November 27th, 2017JozenLeave a commentGo to comments
A post shared by Jozen Cummings (@jozenc) on Nov 25, 2017 at 4:14pm PST
Before this happened on Friday night, the questions about when I was going to propose to Gina started being asked before her and I even crossed our one-year mark as boyfriend and girlfriend. Most often the questions were asked half-jokingly, but I cannot stress that half enough. Perhaps it was because I was 32-years-old and in many people’s eyes, that is the age men should be dating strictly to marry. There was also the fact that early in our relationship, Gina’s older sister was engaged to be married, so naturally people would ask if we were next.
Either way, my answer was always the same: No time soon.
For a long time, there was a very simple reason why I wasn’t ready to propose to Gina: Money. When I say money, I don’t mean a simple lack of funds to buy a ring. (As a matter of fact, the ring I gave to Gina is my late grandmother’s ring, a precious, priceless way to keep her with us always.) My money problems ran much deeper than that. In our first year together, I was evicted from my apartment and Gina was making three times more than me. Many women before Gina had left me the minute they discovered just how bad my money issues were, but Gina did not and even though today I am still cleaning up a lot of the financial mess I accumulated through years of unemployment and underemployment, I’m way better off than I used to be and a path to financial freedom is much clearer.
A lack of income coming in stopped becoming a reason not to propose after about a year-and-a-half into our relationship. So what else was I waiting on? I wish I had some sort of good answer, but the fact is I don’t other than I was lucky enough to be with someone who was not in a hurry. When we met, Gina was 25 going on 26. People would joke how lucky I was that I was dating someone so young, but I had dated plenty of women who were Gina’s age that had their heart set on marriage and if I’m being real, I too was one of those people.
I started this blog when I was 28-years-old, and I always thought the title made my intentions clear. I wanted to be a husband one day, and I was actively searching for that. I had many, many, many distractions throughout my journey, but as often as my path zigged and zagged, the destination remained the same: Marriage. And even if I wasn’t as ready as I thought I was, the point is I thought I was ready and dating with that intent. Trust me, no one was more surprised than me that by the end of my 20s, I was not somebody’s permanent boo.
But hindsight is 20/20 and that was especially true for me once I began life as a single man in his 30s.
It didn’t take me long to reconcile with the fact that my 20s were meant to be my learning decade, and though I soaked up a lot of game during that time, I put very little of it into practice. All that time I spent trying to find the perfect woman for me and trying to be a desirable man to many women wore on me. It got to a point where the only woman with whom I felt comfortable enough to be honest about the man I had become was my mother.
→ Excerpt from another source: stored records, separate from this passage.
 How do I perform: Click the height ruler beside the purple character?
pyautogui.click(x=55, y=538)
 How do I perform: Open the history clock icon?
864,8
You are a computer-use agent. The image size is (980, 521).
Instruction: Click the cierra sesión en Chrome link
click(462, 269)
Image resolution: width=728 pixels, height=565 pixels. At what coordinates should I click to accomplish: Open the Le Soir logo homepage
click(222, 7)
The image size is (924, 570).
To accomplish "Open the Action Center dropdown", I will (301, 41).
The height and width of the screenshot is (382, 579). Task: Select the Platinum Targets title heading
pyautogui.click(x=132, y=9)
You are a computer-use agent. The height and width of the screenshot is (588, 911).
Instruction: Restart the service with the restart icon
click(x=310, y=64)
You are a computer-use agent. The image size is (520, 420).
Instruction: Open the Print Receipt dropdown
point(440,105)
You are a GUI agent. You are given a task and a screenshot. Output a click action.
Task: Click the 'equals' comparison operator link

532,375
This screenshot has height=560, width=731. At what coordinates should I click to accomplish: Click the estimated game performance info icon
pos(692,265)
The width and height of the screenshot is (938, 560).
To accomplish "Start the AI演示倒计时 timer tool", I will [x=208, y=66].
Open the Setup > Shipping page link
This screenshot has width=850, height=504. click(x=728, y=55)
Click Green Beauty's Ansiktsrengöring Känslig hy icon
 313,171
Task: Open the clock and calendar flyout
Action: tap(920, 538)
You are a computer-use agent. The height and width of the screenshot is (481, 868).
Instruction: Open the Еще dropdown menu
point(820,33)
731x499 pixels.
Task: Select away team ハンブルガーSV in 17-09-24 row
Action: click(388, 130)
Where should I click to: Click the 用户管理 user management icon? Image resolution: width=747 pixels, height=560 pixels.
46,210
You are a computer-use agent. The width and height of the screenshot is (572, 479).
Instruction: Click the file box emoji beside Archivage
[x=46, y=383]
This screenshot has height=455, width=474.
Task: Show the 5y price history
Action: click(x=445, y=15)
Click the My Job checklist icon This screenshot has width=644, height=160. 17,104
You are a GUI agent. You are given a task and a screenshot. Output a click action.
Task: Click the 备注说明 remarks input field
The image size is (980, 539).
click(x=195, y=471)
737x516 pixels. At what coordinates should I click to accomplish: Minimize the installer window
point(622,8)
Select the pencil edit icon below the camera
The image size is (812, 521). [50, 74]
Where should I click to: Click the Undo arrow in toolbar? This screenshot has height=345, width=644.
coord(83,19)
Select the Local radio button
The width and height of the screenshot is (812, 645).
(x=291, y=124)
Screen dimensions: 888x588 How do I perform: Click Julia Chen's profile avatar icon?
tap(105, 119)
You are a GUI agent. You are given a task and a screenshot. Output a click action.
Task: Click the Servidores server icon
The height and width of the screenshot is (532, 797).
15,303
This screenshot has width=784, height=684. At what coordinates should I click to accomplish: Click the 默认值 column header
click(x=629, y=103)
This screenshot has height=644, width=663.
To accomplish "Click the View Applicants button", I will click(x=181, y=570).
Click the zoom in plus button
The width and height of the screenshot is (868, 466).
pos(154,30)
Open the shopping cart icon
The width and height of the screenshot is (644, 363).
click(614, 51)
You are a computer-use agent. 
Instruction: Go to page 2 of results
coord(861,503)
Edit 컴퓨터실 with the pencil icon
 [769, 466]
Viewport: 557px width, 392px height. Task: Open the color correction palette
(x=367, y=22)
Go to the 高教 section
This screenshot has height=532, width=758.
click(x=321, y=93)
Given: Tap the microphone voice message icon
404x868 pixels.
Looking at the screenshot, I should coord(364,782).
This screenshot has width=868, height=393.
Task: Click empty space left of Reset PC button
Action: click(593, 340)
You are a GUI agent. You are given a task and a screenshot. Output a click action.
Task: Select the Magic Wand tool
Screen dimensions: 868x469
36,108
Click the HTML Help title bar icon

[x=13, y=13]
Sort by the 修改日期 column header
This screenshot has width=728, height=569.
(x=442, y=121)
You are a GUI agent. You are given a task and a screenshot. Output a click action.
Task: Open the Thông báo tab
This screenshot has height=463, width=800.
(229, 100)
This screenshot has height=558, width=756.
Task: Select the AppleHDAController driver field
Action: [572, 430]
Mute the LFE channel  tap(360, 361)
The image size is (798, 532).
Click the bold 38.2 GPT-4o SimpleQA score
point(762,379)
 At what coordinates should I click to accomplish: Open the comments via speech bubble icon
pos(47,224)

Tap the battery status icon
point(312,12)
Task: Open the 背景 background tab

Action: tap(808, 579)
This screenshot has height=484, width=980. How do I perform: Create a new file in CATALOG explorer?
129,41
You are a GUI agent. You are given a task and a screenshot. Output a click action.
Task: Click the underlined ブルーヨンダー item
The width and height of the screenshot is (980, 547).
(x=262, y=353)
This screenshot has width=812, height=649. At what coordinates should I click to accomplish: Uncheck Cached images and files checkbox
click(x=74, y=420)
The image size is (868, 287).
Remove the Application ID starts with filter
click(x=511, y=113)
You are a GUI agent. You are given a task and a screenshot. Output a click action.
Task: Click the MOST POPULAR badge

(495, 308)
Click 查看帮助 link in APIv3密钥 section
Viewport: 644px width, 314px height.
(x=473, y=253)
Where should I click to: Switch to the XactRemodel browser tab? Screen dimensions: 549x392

I vividly remember a phone conversation I had with her outside of the office building where I was making less than $30K a year at 32-years-old. It was yet another frustrating day at the job and very often, that would cause me to spiral into a whirlwind of negativity. I said to her, “Mom, why would anyone want to marry a guy like me? I have nothing to offer anybody.”
When Gina met me she was meeting a man who was very uncomfortable with who he was. I knew how to exude confidence, but it was only a shell of protection from the truth that inside my confidence was running on fumes.
Why Gina stuck with me through my own maturation process is a question only she can answer. But if there is one thing I am certain of, Gina never looked at me like a project, and never treated me as such. She has never let me off the hook for my imperfections and she definitely did not sign up to be with me so she could rebuild me. All Gina has done is love me consistently and thoroughly. With her I have learned, marriage is not the point, forever with the right person is the point.
The moment that became clear to me, I started moving on from my past mistakes and stopped feeling sorry for myself. If I was going to ask Gina to marry me, I knew I could not be uncomfortable any longer with the man that I had become. I knew I couldn’t look at Gina and wonder what she saw in me, that I had to see a little bit of what she saw in myself. If she believed I was the man with whom she wanted to spend the rest of her life, I knew I had to believe I was that man too.
In the eyes of many people, I did a grown man thing when I proposed to Gina, but I was a grown man before any of this happened. I was not, however, together and it took me four years to get there. Proposing to Gina was not about me being the man, or a man, it was about being ready to be her man forever and I believe that’s what anybody should want, a partner who is ready to be theirs. And when you find that person, you will realize there’s no reason to hurry, but you cannot wait to get married.